Banking apps have long been the target of hackers. The Cost of Cyber Crime Study found the average cost of cyber attacks on financial services companies globally increased by more than 40 percent from 2014 to 2017. From $12.97 million per company in 2014 to $18.28 million in 2017.
As a result, banks have offered among the most robust array of cybersecurity defenses to protect customer data and accounts of any sector. Hackers, though, have responded in kind to deploy some of the most sophisticated malware found online. Helpnetsecurity.com reported that during Spring 2018 the cybersecurity research group Lastline detected “an unusually large number of iSpy keylogger” variants attacking banking apps.
The security firm also registered an increase in other keylogger-tipped viruses. While software vendors offer a variety of perimeter defenses, Application Shielding offers one of the few reliable means from within financial software to protect customer data.
What is a keylogger?
One of the most insidious kinds of attacks hackers increasingly use involve “keyloggers.” Keylogger attacks record every keystroke a device user types into a mobile, laptop, or desktop computer. The server records user ids, passwords, account details, and SMS messages. Cybercriminals can then monitor user communications and even withdraw money from victims’ bank accounts.

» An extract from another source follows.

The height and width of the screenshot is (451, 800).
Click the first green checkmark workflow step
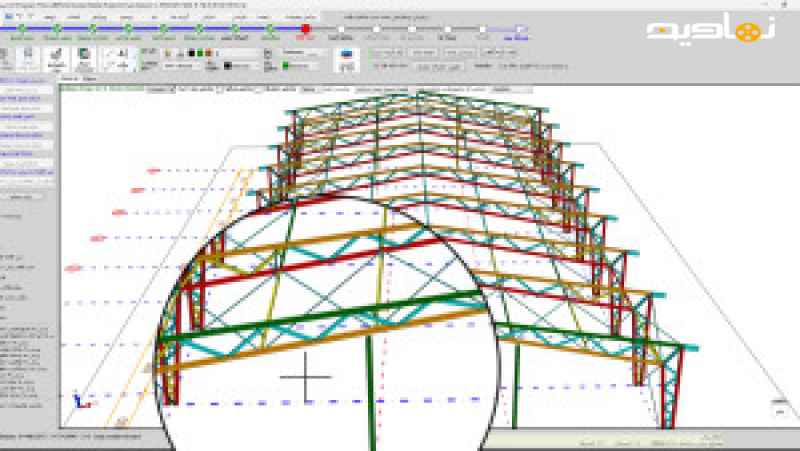pos(20,29)
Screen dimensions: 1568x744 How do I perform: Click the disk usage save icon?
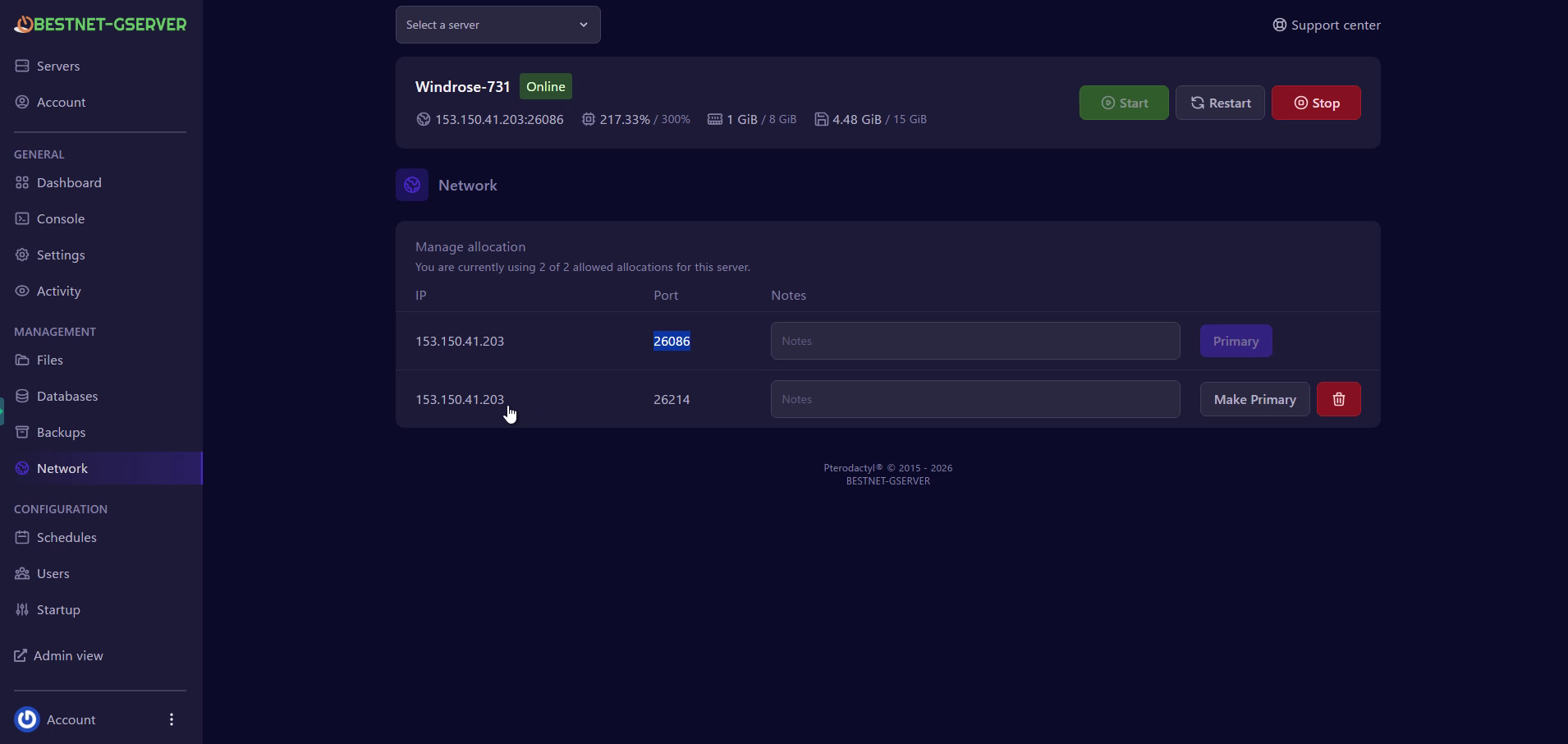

Increased malware activity
The keyloggers that Lastline detected also extract user credentials for websites that users access as well as login details for email accounts and FTP file transfers. The new breed of keyloggers also records license key information for installed products. In addition to the iSpy keylogger, cybersecurity analysts have found Microsoft Office documents delivering payloads infested with Emotet and URSNIF keyloggers. Emotet and URSNIF can also detect when antivirus software is sniffing for them and evade detection. In addition, they can provide channels for man-in-the-middle attacks on users. Man-in-the-middle attacks enable black hats to watch all traffic passing between a device and the internet.
The developers of URSNIF and Emotet created the malware in modules. One of the modules can hijack automated transfer payments, like those found for paying bills, loans, and credit cards.
App shielding defends against keyloggers
App shielding technology “hardens” apps and related data against cyber intrusions. Promon SHIELD™ protects user credentials such as usernames, passwords, and PINs from keylogging. Malware techniques are blocked and cannot spy or siphon user inputs using keylogging- screenshots or screenreader-techniques.
Promon SHIELD™ only requires a few minutes to implement. Once secured, the applications are immediately ready for distribution via public app stores.
Increased “smart” malware attacks against banking apps mean financial institutions need to consider “smarter” solutions to cyberdefense like App Shielding.